**SUPPLIED DATA**
+++
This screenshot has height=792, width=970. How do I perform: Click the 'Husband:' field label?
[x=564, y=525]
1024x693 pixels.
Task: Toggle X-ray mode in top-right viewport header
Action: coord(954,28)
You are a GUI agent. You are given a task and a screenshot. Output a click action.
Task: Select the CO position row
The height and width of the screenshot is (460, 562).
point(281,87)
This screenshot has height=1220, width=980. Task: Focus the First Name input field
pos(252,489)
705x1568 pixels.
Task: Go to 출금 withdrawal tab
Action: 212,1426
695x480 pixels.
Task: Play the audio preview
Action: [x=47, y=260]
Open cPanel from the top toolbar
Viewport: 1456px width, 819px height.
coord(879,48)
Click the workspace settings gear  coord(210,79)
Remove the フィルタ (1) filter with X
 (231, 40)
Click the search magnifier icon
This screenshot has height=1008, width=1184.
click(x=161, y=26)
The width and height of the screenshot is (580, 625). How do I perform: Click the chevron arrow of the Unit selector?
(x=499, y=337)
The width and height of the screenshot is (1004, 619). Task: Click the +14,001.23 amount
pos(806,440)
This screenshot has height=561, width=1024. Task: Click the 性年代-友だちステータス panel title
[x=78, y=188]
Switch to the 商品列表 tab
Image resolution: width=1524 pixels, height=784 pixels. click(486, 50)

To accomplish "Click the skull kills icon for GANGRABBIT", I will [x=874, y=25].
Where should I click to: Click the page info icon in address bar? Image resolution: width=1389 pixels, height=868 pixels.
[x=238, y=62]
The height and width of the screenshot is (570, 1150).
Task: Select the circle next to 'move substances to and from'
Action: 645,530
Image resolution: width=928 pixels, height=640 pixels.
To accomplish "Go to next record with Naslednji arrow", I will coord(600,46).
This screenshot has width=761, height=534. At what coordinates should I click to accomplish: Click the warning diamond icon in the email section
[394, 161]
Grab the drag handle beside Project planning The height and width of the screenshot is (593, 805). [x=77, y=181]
+++
**EXERCISE TASK**
Rewrite everything in the listing from the line containing "This screenshot has height=561, width=1024." down to the line containing "Action: 645,530", both included, as a JSON list of strings with one string per line and blank lines omitted.

**FINISHED ANSWER**
[
  "This screenshot has height=561, width=1024. Task: Click the 性年代-友だちステータス panel title",
  "[x=78, y=188]",
  "Switch to the 商品列表 tab",
  "Image resolution: width=1524 pixels, height=784 pixels. click(486, 50)",
  "To accomplish \"Click the skull kills icon for GANGRABBIT\", I will [x=874, y=25].",
  "Where should I click to: Click the page info icon in address bar? Image resolution: width=1389 pixels, height=868 pixels.",
  "[x=238, y=62]",
  "The height and width of the screenshot is (570, 1150).",
  "Task: Select the circle next to 'move substances to and from'",
  "Action: 645,530"
]